With a week to go to the election, things do not appear to be going swimmingly for the parties of Government, if the opinion polls are to be believed.

Former US president, Bill Clinton, famously said that ‘it is the economy stupid’.

In other words, if the economy is going well, then political success will follow.

This does not appear to be working for Fine Gael and Labour.

The electorate does not appear to be buying into the economic-recovery story and both parties are struggling to sell it.

To use a sporting analogy, the parties of government are like a soccer team that goes a goal up early in the game and sits back to defend its lead, rather than continue to attack.

Inevitably, the team will concede a goal or two, or lose on penalties.

The recent Manchester United and Chelsea game is a case in point, but at least Manchester United held on to secure a draw, whereas such an outcome is far from certain for the two parties of government.

A comparison of all economic and financial statistics, at the beginning of 2016, would suggest that Ireland is in a much better place economically than it was in February, 2011.

At the last election, Ireland was in a very dark and despondent place, and many naysayers believed that it would take years to get the economy back on track, if indeed at all.

This analysis was wrong.

In 2015, the economy re-attained pre-crisis levels of activity and has, subsequently, added a substantial chunk to its size.

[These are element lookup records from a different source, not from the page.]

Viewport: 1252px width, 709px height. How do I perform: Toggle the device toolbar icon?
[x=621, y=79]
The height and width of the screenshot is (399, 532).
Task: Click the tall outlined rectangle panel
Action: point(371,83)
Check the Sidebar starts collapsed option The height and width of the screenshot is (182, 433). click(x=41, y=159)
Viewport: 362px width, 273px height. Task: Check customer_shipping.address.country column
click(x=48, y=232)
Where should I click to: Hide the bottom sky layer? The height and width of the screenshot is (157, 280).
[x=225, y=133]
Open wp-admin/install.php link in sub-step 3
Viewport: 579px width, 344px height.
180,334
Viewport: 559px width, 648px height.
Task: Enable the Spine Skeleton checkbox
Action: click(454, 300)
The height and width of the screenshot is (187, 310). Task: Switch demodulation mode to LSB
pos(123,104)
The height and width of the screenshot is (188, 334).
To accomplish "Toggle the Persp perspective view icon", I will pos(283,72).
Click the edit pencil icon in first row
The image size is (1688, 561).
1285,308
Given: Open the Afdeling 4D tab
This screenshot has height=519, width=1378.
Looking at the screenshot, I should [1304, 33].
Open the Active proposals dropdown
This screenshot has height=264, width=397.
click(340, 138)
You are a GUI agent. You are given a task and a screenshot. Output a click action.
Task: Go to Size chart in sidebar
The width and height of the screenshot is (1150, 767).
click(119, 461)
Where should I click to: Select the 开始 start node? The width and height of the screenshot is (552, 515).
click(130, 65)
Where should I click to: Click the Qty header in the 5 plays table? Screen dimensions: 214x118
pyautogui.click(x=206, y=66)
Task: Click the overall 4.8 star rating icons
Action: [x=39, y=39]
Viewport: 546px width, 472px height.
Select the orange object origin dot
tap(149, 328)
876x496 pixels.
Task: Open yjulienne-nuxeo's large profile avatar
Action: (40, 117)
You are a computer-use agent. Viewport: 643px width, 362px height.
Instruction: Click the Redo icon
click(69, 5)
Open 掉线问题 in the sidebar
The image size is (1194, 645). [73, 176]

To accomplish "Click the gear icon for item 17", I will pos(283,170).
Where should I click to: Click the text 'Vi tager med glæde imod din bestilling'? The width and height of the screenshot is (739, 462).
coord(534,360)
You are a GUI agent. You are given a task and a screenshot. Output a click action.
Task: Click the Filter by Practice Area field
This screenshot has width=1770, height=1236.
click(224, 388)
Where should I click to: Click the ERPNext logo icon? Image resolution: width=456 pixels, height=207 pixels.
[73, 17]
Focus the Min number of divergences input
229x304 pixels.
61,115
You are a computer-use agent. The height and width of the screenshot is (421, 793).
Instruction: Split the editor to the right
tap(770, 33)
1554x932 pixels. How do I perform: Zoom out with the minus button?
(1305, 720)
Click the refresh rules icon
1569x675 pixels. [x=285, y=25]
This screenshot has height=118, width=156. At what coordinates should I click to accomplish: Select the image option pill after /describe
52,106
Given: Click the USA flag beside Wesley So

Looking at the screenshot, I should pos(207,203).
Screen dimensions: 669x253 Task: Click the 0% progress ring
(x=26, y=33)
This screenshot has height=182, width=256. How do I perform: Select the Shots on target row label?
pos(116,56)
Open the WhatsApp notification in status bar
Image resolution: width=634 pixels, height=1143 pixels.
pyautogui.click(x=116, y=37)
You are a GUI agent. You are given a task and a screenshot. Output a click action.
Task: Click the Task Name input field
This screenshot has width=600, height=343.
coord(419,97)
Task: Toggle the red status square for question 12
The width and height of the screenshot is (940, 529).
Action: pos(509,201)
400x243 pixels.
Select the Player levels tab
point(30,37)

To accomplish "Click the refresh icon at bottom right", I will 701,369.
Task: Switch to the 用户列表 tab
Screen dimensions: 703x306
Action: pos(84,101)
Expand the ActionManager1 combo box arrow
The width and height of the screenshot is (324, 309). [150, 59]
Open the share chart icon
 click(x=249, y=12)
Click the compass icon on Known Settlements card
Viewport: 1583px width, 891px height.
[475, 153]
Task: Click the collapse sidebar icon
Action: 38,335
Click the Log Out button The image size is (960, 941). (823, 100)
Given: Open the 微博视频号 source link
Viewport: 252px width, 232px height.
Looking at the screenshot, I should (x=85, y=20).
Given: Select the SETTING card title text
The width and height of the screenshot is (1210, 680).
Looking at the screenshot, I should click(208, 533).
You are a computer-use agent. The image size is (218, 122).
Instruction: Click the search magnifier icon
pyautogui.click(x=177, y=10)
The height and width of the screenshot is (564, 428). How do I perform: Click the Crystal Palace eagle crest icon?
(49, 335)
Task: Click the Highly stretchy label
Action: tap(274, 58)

The most recent economic data relating to the third quarter of 2015 show that, on a seasonally adjusted basis, GDP in the third quarter of 2015 was almost 17% above the first quarter of 2011.

The level of GNP, which is in many ways a better measure of activity, was 18% higher.

The greatest success has arguably been achieved in the labour market, which is by far the most important aspect of the economic recovery.

Between February, 2011, and January, 2016, the number of people signing-on on the live register has declined by 122,500, and has declined by 148,482 from the peak of July, 2011.

The number of people categorised as unemployed declined by 121,800 between February, 2011, and January, 2016, and has declined by 141,000 since the peak of unemployment, in December, 2011.

The unemployment rate stood at 14.3% of the labour force in February, 2011; it peaked at 15.2% in January, 2012; and stood at 8.6% in January, 2016.

The total number of people at work increased by 119,100 between the first quarter of 2011 and the third quarter of 2015.

In the third quarter of 2015, there were 139,700 more people at work in the economy than at the bottom of the market in the third quarter of 2012.

The public finances have also improved markedly during the lifetime of the Government.

Ireland entered the EU/IMF programme at the beginning of 2011 and successfully exited at the end of 2013, without a safety net.

The country has subsequently out-performed all of the fiscal targets laid down by our external masters, most notably to have brought the general government deficit down to 3% of GDP by the end of 2015.

The general government deficit was equivalent to 10.3% of GDP in 2011, and this had fallen to an estimated 1.5% in 2015.

It is forecast to decline to 1.2% in 2016 and to move into surplus in 2018.

The government-debt-to-GDP ratio stood at 109.3% in 2011, and 120% in 2013. In 2015, it is estimated to have fallen to 97%, and is forecast to decline to 87% by 2018. It fell below the magical 100% 12 months earlier than anticipated.

This is just a selection of statistics, but, clearly, the story is not impressing the electorate to the extent that Labour and Fine Gael would have hoped.

Granted, Ireland has been the beneficiary of four very benign external developments, but the Government has been instrumental, since 2011, in providing stability and, most importantly, in rebuilding the shattered international reputation of the country.

If they do not manage to sell this story to the electorate, it would represent a political failure of monumental proportions.